Impact on response and survival of DNA repair single nucleotide polymorphisms in relapsed or refractory multiple myeloma patients treated with thalidomide

• Published in: Leukemia research Vol. 35; no. 9; pp. 1178 - 1183
• Main Authors: Cibeira, María Teresa, Fernández de Larrea, Carlos, Navarro, Alfons, Díaz, Tania, Fuster, Dolors, Tovar, Natalia, Rosiñol, Laura, Monzó, Mariano, Bladé, Joan
• Format: Journal Article
• Language: English
• Published: England Elsevier Ltd 01.09.2011
• Subjects: Adult; Aged; Aged, 80 and over; Angiogenesis Inhibitors - therapeutic use; DNA repair; DNA Repair - genetics; Drug Resistance, Neoplasm - genetics; Female; Hematology, Oncology and Palliative Medicine; Humans; Male; Middle Aged; Multiple Myeloma - drug therapy; Multiple Myeloma - genetics; Myeloma; Polymorphism, Single Nucleotide - physiology; Recurrence; Response; SNP; Survival; Survival Analysis; Thalidomide; Thalidomide - therapeutic use; Treatment Failure; Treatment Outcome; Response; SNP; Myeloma; Thalidomide; DNA repair; Survival
• ISSN: 0145-2126; 1873-5835
• DOI: 10.1016/j.leukres.2011.02.009

Abstract Single nucleotide polymorphisms (SNPs) in 12 genes involving multidrug resistance, drug metabolic pathways, DNA repair systems and cytokines were examined in 28 patients with relapsed/refractory multiple myeloma (MM) treated with single agent thalidomide and the results were correlated with response, toxicity and overall survival (OS).

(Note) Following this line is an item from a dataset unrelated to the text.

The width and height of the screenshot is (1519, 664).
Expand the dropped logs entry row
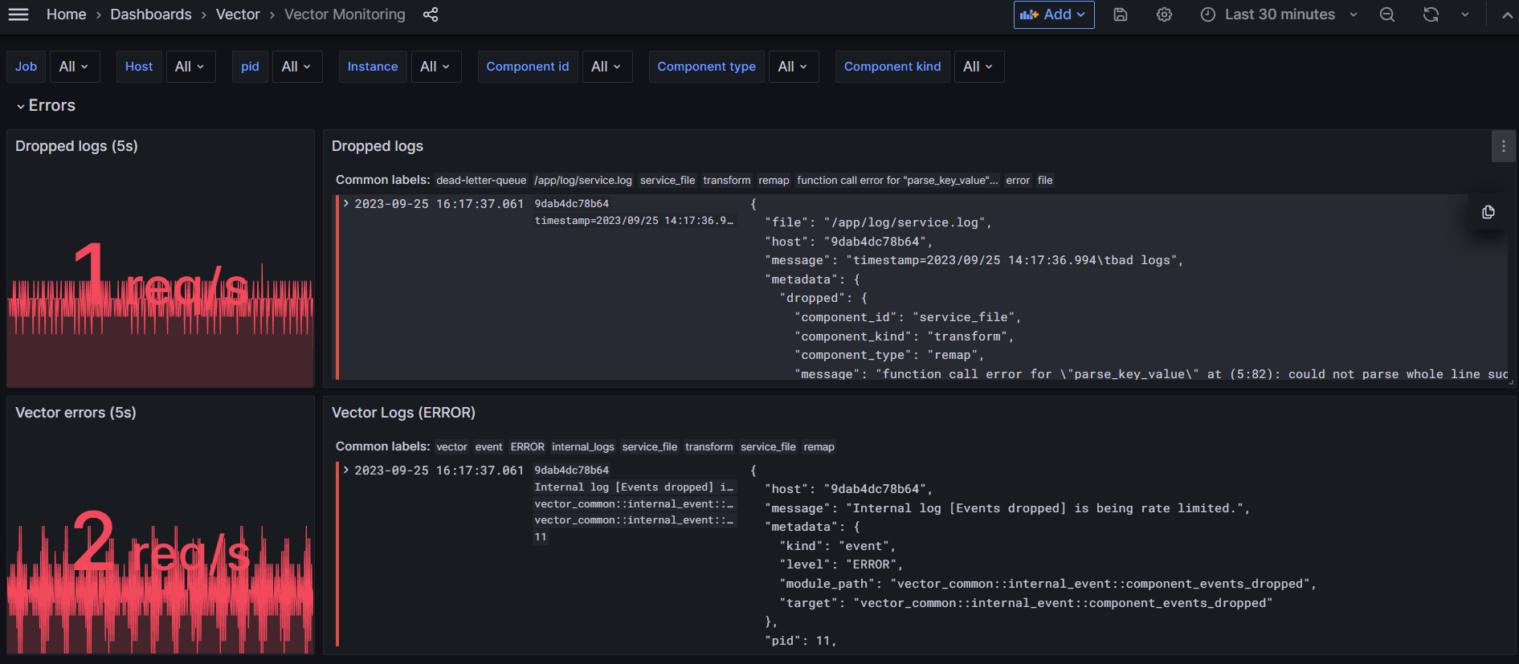pos(346,204)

The response rate was higher in patients with SNPs in ERCC1 (rs735482) ( p = 0.006), ERCC5 (rs17655) ( p = 0.04) or XRCC5 (rs1051685) ( p = 0.013). Longer OS was associated with the SNP in ERCC1 (rs735482) ( p = 0.005) and XRCC5 (rs1051685) ( p = 0.02). Finally, polymorphism in GSTT1 (rs4630) was associated with a lower frequency of thalidomide-induced peripheral neuropathy ( p = 0.04).